§ **Document passage**
****************
Thats all she needed! She came back on her own.. she began to run around the house, bossing around the cats and other animals and eating on her own. She became a normal happy dog! Horribly spoiled mind you..lol I bought her fluffy pink beds and blankets and clothes and she went everywhere with me.

A couple days ago, I knew it was coming. She stops running and started sleeping non-stop, I had to revert to the syringe for her water and she refused food. I hugged her and told her I loved her and it was ok, Im glad she came to me and I would never forget her. If she wanted to go, I would be ok. I got to love her for 2 years!

Im crying my eyes out writing this, she is wrapped in her velvet blanket now and will be buried this morning.

Thank you for listening to me go one.. I just needed to share how special she was.


----------



## JenniferSews (Oct 1, 2009)

I'm so sorry for your loss.  :cry:


----------



## vivcarm (Oct 1, 2009)

Thinking of you, it always sad to lose something so close to your heart.


----------



## Bnky (Oct 1, 2009)

MyNaturesArt:  I am so sorry for your loss of your beautiful little "Tink", I am crying now also after reading of it, (it brings back sad memories of previous pets of mine).  A faithful, cuddly, furry friend becomes a major part of the family it lives with.  It is always so, so hard when we lose them.  I am sure many know of this kind of loss and feel your pain.  I know it is hard, but try to think of the joy you recieved from your little dog and know that you made her remaining years very happy.


----------



## Wax Munky (Oct 1, 2009)

She loved you very much.I'm not a believer that we pick our dogs.It's they who pick us to receive their love.

Sorry for your loss.

Munky.


----------



## TessC (Oct 1, 2009)

Aww, so sorry for your loss.


----------



## Tabitha (Oct 1, 2009)

:cry:


----------



## Deda (Oct 1, 2009)

What a beautiful story, thank you for sharing.

So sorry for your loss, but so happy you were there for her.


----------



## Pug Mom (Oct 1, 2009)

I am so sorry...I am crying right along with you.  You were both very luck to have found one another...  She sounds like she was a very special little lady.  I will keep you both in my thoughts and prayers....


----------



## kittywings (Oct 1, 2009)

:cry:


----------



## alwaysme07 (Oct 1, 2009)

:cry: I'm glad she had you to love her so much. :cry:


----------



## Rosey (Oct 1, 2009)

I am so sorry for your loss. I'm so glad that she had a wonderful last 2 years just like my Isis. She knew you loved her and she knew what a wonderful home she had.
****************
§ **Entries**
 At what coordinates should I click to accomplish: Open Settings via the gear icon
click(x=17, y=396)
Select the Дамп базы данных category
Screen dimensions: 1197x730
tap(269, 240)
****************
§ **Set exercise A**
In the pet-loss forum thread, what is the dog wrapped in before her burial?
§ **Set exercise B**
Write the next part of the pet-loss forum thread, picking up after its final sentence.

§ **Exercise result A**
Her velvet blanket.

§ **Exercise result B**
*HUG*


----------



## islandbeauty (Oct 1, 2009)

so sorry for your loss, i would be at a loss if anything happened to my rat terrier Lady, so sorry again...


----------



## Sibi (Oct 1, 2009)

Kimberly,

I am sooooo sorry for your loss.  She was a mighty lucky dog to have you as her mom.  You definitely made her remaining years ones full of joy and I'm sure she passed in peace.  You'll always have her in your heart,

Sibi


----------



## Billie (Oct 1, 2009)

:cry:


----------



## ChrissyB (Oct 1, 2009)

So sorry for your loss.
She was very lucky to have you to love her so much.
Sadly, a lot of animals don't even get that.
I think they need love like they need food, air, water.

She will always love you, you know that right?


----------



## heyjude (Oct 1, 2009)

So very sorry.  Such a sweet face and how lucky you were to have found each other. 

Jude


----------



## jarvan (Oct 1, 2009)

Kimberly, 
I am so sorry for your loss. I think your girl had the best mom ever and you were each blessed to have each other. You gave her the best years of her life. I'll be thinking of you.


----------



## IanT (Oct 2, 2009)

hugs to you hunn... from across the miles :*


----------



## AshleyR (Oct 2, 2009)

Awww, I'm so sorry to hear about Tink. She was a gorgeous girl and it sounds like you loved her very well.

*hugs*


----------



## dagmar88 (Oct 2, 2009)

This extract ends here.